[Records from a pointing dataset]
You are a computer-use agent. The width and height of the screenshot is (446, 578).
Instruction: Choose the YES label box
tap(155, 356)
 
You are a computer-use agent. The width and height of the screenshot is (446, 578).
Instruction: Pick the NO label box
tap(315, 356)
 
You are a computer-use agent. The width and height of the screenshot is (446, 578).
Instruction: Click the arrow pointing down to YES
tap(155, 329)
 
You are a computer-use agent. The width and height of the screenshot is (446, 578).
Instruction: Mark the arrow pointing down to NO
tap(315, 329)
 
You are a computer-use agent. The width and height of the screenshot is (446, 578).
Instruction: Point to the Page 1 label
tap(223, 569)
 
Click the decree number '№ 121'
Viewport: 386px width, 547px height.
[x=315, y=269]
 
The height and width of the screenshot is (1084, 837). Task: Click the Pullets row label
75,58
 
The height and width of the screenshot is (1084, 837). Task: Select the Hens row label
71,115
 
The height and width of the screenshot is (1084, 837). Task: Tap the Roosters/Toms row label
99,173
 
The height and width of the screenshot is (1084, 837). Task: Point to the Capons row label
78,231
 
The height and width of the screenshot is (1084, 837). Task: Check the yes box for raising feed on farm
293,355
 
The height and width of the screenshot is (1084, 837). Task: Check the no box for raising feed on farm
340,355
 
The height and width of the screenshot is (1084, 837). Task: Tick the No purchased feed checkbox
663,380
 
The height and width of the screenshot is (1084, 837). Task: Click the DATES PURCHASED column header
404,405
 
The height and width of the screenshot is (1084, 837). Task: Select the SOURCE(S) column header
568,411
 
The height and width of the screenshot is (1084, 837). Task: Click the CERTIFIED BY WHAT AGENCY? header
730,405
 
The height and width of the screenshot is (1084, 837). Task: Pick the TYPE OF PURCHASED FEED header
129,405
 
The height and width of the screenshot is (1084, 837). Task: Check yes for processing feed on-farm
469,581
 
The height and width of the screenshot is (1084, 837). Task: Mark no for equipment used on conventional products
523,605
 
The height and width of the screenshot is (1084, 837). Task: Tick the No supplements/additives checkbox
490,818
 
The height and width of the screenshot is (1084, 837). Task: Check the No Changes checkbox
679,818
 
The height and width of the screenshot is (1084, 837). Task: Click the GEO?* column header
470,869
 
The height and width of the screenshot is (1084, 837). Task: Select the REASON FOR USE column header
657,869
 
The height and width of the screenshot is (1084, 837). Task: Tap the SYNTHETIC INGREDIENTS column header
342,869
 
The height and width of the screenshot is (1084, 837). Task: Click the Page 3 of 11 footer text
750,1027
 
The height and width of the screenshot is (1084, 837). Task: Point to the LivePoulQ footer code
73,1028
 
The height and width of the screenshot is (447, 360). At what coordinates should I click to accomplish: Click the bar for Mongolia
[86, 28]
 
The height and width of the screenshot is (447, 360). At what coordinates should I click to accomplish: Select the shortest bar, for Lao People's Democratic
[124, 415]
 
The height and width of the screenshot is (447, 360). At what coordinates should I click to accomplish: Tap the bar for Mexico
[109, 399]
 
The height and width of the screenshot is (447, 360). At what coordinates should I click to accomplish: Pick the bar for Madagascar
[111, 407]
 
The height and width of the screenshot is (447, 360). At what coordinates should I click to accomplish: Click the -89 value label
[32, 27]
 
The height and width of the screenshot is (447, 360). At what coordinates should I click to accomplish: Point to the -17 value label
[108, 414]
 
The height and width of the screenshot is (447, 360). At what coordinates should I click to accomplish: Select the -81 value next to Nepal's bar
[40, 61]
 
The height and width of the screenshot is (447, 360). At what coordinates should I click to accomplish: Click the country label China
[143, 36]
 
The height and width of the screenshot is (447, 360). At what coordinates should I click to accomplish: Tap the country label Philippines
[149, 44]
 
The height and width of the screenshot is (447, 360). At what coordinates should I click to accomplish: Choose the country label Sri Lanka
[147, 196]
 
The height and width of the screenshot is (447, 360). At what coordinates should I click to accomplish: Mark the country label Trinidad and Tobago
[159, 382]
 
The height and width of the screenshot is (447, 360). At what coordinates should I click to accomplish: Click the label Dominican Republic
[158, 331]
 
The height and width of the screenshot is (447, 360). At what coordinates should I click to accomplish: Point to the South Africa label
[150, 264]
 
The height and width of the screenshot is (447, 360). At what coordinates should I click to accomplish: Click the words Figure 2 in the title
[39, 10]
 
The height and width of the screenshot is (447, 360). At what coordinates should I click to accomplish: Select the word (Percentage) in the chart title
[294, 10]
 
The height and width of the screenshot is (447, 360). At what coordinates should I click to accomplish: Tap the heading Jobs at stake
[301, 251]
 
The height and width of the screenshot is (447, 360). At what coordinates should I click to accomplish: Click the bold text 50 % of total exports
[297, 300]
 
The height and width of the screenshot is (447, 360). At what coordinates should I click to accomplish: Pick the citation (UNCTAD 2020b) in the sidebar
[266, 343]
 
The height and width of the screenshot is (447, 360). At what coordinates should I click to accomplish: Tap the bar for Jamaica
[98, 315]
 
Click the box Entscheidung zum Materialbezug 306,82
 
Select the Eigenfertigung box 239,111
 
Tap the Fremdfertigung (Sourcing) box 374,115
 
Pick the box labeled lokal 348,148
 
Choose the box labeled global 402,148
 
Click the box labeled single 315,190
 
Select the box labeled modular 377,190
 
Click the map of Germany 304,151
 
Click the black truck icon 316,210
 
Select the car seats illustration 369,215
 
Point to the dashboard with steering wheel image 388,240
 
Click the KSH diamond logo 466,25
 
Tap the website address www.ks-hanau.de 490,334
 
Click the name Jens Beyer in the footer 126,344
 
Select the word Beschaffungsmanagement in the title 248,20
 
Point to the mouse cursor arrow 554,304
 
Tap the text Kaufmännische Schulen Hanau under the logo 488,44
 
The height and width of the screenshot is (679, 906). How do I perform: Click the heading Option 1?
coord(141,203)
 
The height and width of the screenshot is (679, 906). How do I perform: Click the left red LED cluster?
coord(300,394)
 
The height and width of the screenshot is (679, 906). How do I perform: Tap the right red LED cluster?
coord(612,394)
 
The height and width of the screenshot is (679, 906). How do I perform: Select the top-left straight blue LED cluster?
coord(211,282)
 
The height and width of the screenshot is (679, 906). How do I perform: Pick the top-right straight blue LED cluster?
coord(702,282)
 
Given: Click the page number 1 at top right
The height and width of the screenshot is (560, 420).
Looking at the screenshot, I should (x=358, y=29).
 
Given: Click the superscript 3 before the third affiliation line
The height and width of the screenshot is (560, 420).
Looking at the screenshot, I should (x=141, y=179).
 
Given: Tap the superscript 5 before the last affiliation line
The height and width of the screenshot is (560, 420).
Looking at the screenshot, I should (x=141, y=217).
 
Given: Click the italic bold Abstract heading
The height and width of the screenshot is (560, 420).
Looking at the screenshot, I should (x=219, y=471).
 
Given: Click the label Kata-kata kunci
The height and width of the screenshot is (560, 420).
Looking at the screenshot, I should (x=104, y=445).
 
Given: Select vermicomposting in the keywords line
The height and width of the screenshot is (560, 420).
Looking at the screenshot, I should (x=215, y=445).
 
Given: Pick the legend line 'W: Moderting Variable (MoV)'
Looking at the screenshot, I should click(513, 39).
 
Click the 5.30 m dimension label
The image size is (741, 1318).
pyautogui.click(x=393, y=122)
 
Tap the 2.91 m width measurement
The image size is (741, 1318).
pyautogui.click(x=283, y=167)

TASK INSTRUCTIONS
Turn every line of the items above into a Markdown table, leaving out blank lines. Use a "Row" column for the row number and a "Text" column for the line.

EXERCISE ANSWER
| Row | Text |
|---|---|
| 1 | You are a computer-use agent. The width and height of the screenshot is (446, 578). |
| 2 | Instruction: Choose the YES label box |
| 3 | tap(155, 356) |
| 4 | You are a computer-use agent. The width and height of the screenshot is (446, 578). |
| 5 | Instruction: Pick the NO label box |
| 6 | tap(315, 356) |
| 7 | You are a computer-use agent. The width and height of the screenshot is (446, 578). |
| 8 | Instruction: Click the arrow pointing down to YES |
| 9 | tap(155, 329) |
| 10 | You are a computer-use agent. The width and height of the screenshot is (446, 578). |
| 11 | Instruction: Mark the arrow pointing down to NO |
| 12 | tap(315, 329) |
| 13 | You are a computer-use agent. The width and height of the screenshot is (446, 578). |
| 14 | Instruction: Point to the Page 1 label |
| 15 | tap(223, 569) |
| 16 | Click the decree number '№ 121' |
| 17 | Viewport: 386px width, 547px height. |
| 18 | [x=315, y=269] |
| 19 | The height and width of the screenshot is (1084, 837). Task: Click the Pullets row label |
| 20 | 75,58 |
| 21 | The height and width of the screenshot is (1084, 837). Task: Select the Hens row label |
| 22 | 71,115 |
| 23 | The height and width of the screenshot is (1084, 837). Task: Tap the Roosters/Toms row label |
| 24 | 99,173 |
| 25 | The height and width of the screenshot is (1084, 837). Task: Point to the Capons row label |
| 26 | 78,231 |
| 27 | The height and width of the screenshot is (1084, 837). Task: Check the yes box for raising feed on farm |
| 28 | 293,355 |
| 29 | The height and width of the screenshot is (1084, 837). Task: Check the no box for raising feed on farm |
| 30 | 340,355 |
| 31 | The height and width of the screenshot is (1084, 837). Task: Tick the No purchased feed checkbox |
| 32 | 663,380 |
| 33 | The height and width of the screenshot is (1084, 837). Task: Click the DATES PURCHASED column header |
| 34 | 404,405 |
| 35 | The height and width of the screenshot is (1084, 837). Task: Select the SOURCE(S) column header |
| 36 | 568,411 |
| 37 | The height and width of the screenshot is (1084, 837). Task: Click the CERTIFIED BY WHAT AGENCY? header |
| 38 | 730,405 |
| 39 | The height and width of the screenshot is (1084, 837). Task: Pick the TYPE OF PURCHASED FEED header |
| 40 | 129,405 |
| 41 | The height and width of the screenshot is (1084, 837). Task: Check yes for processing feed on-farm |
| 42 | 469,581 |
| 43 | The height and width of the screenshot is (1084, 837). Task: Mark no for equipment used on conventional products |
| 44 | 523,605 |
| 45 | The height and width of the screenshot is (1084, 837). Task: Tick the No supplements/additives checkbox |
| 46 | 490,818 |
| 47 | The height and width of the screenshot is (1084, 837). Task: Check the No Changes checkbox |
| 48 | 679,818 |
| 49 | The height and width of the screenshot is (1084, 837). Task: Click the GEO?* column header |
| 50 | 470,869 |
| 51 | The height and width of the screenshot is (1084, 837). Task: Select the REASON FOR USE column header |
| 52 | 657,869 |
| 53 | The height and width of the screenshot is (1084, 837). Task: Tap the SYNTHETIC INGREDIENTS column header |
| 54 | 342,869 |
| 55 | The height and width of the screenshot is (1084, 837). Task: Click the Page 3 of 11 footer text |
| 56 | 750,1027 |
| 57 | The height and width of the screenshot is (1084, 837). Task: Point to the LivePoulQ footer code |
| 58 | 73,1028 |
| 59 | The height and width of the screenshot is (447, 360). At what coordinates should I click to accomplish: Click the bar for Mongolia |
| 60 | [86, 28] |
| 61 | The height and width of the screenshot is (447, 360). At what coordinates should I click to accomplish: Select the shortest bar, for Lao People's Democratic |
| 62 | [124, 415] |
| 63 | The height and width of the screenshot is (447, 360). At what coordinates should I click to accomplish: Tap the bar for Mexico |
| 64 | [109, 399] |
| 65 | The height and width of the screenshot is (447, 360). At what coordinates should I click to accomplish: Pick the bar for Madagascar |
| 66 | [111, 407] |
| 67 | The height and width of the screenshot is (447, 360). At what coordinates should I click to accomplish: Click the -89 value label |
| 68 | [32, 27] |
| 69 | The height and width of the screenshot is (447, 360). At what coordinates should I click to accomplish: Point to the -17 value label |
| 70 | [108, 414] |
| 71 | The height and width of the screenshot is (447, 360). At what coordinates should I click to accomplish: Select the -81 value next to Nepal's bar |
| 72 | [40, 61] |
| 73 | The height and width of the screenshot is (447, 360). At what coordinates should I click to accomplish: Click the country label China |
| 74 | [143, 36] |
| 75 | The height and width of the screenshot is (447, 360). At what coordinates should I click to accomplish: Tap the country label Philippines |
| 76 | [149, 44] |
| 77 | The height and width of the screenshot is (447, 360). At what coordinates should I click to accomplish: Choose the country label Sri Lanka |
| 78 | [147, 196] |
| 79 | The height and width of the screenshot is (447, 360). At what coordinates should I click to accomplish: Mark the country label Trinidad and Tobago |
| 80 | [159, 382] |
| 81 | The height and width of the screenshot is (447, 360). At what coordinates should I click to accomplish: Click the label Dominican Republic |
| 82 | [158, 331] |
| 83 | The height and width of the screenshot is (447, 360). At what coordinates should I click to accomplish: Point to the South Africa label |
| 84 | [150, 264] |
| 85 | The height and width of the screenshot is (447, 360). At what coordinates should I click to accomplish: Click the words Figure 2 in the title |
| 86 | [39, 10] |
| 87 | The height and width of the screenshot is (447, 360). At what coordinates should I click to accomplish: Select the word (Percentage) in the chart title |
| 88 | [294, 10] |
| 89 | The height and width of the screenshot is (447, 360). At what coordinates should I click to accomplish: Tap the heading Jobs at stake |
| 90 | [301, 251] |
| 91 | The height and width of the screenshot is (447, 360). At what coordinates should I click to accomplish: Click the bold text 50 % of total exports |
| 92 | [297, 300] |
| 93 | The height and width of the screenshot is (447, 360). At what coordinates should I click to accomplish: Pick the citation (UNCTAD 2020b) in the sidebar |
| 94 | [266, 343] |
| 95 | The height and width of the screenshot is (447, 360). At what coordinates should I click to accomplish: Tap the bar for Jamaica |
| 96 | [98, 315] |
| 97 | Click the box Entscheidung zum Materialbezug 306,82 |
| 98 | Select the Eigenfertigung box 239,111 |
| 99 | Tap the Fremdfertigung (Sourcing) box 374,115 |
| 100 | Pick the box labeled lokal 348,148 |
| 101 | Choose the box labeled global 402,148 |
| 102 | Click the box labeled single 315,190 |
| 103 | Select the box labeled modular 377,190 |
| 104 | Click the map of Germany 304,151 |
| 105 | Click the black truck icon 316,210 |
| 106 | Select the car seats illustration 369,215 |
| 107 | Point to the dashboard with steering wheel image 388,240 |
| 108 | Click the KSH diamond logo 466,25 |
| 109 | Tap the website address www.ks-hanau.de 490,334 |
| 110 | Click the name Jens Beyer in the footer 126,344 |
| 111 | Select the word Beschaffungsmanagement in the title 248,20 |
| 112 | Point to the mouse cursor arrow 554,304 |
| 113 | Tap the text Kaufmännische Schulen Hanau under the logo 488,44 |
| 114 | The height and width of the screenshot is (679, 906). How do I perform: Click the heading Option 1? |
| 115 | coord(141,203) |
| 116 | The height and width of the screenshot is (679, 906). How do I perform: Click the left red LED cluster? |
| 117 | coord(300,394) |
| 118 | The height and width of the screenshot is (679, 906). How do I perform: Tap the right red LED cluster? |
| 119 | coord(612,394) |
| 120 | The height and width of the screenshot is (679, 906). How do I perform: Select the top-left straight blue LED cluster? |
| 121 | coord(211,282) |
| 122 | The height and width of the screenshot is (679, 906). How do I perform: Pick the top-right straight blue LED cluster? |
| 123 | coord(702,282) |
| 124 | Given: Click the page number 1 at top right |
| 125 | The height and width of the screenshot is (560, 420). |
| 126 | Looking at the screenshot, I should (x=358, y=29). |
| 127 | Given: Click the superscript 3 before the third affiliation line |
| 128 | The height and width of the screenshot is (560, 420). |
| 129 | Looking at the screenshot, I should (x=141, y=179). |
| 130 | Given: Tap the superscript 5 before the last affiliation line |
| 131 | The height and width of the screenshot is (560, 420). |
| 132 | Looking at the screenshot, I should (x=141, y=217). |
| 133 | Given: Click the italic bold Abstract heading |
| 134 | The height and width of the screenshot is (560, 420). |
| 135 | Looking at the screenshot, I should (x=219, y=471). |
| 136 | Given: Click the label Kata-kata kunci |
| 137 | The height and width of the screenshot is (560, 420). |
| 138 | Looking at the screenshot, I should (x=104, y=445). |
| 139 | Given: Select vermicomposting in the keywords line |
| 140 | The height and width of the screenshot is (560, 420). |
| 141 | Looking at the screenshot, I should (x=215, y=445). |
| 142 | Given: Pick the legend line 'W: Moderting Variable (MoV)' |
| 143 | Looking at the screenshot, I should click(513, 39). |
| 144 | Click the 5.30 m dimension label |
| 145 | The image size is (741, 1318). |
| 146 | pyautogui.click(x=393, y=122) |
| 147 | Tap the 2.91 m width measurement |
| 148 | The image size is (741, 1318). |
| 149 | pyautogui.click(x=283, y=167) |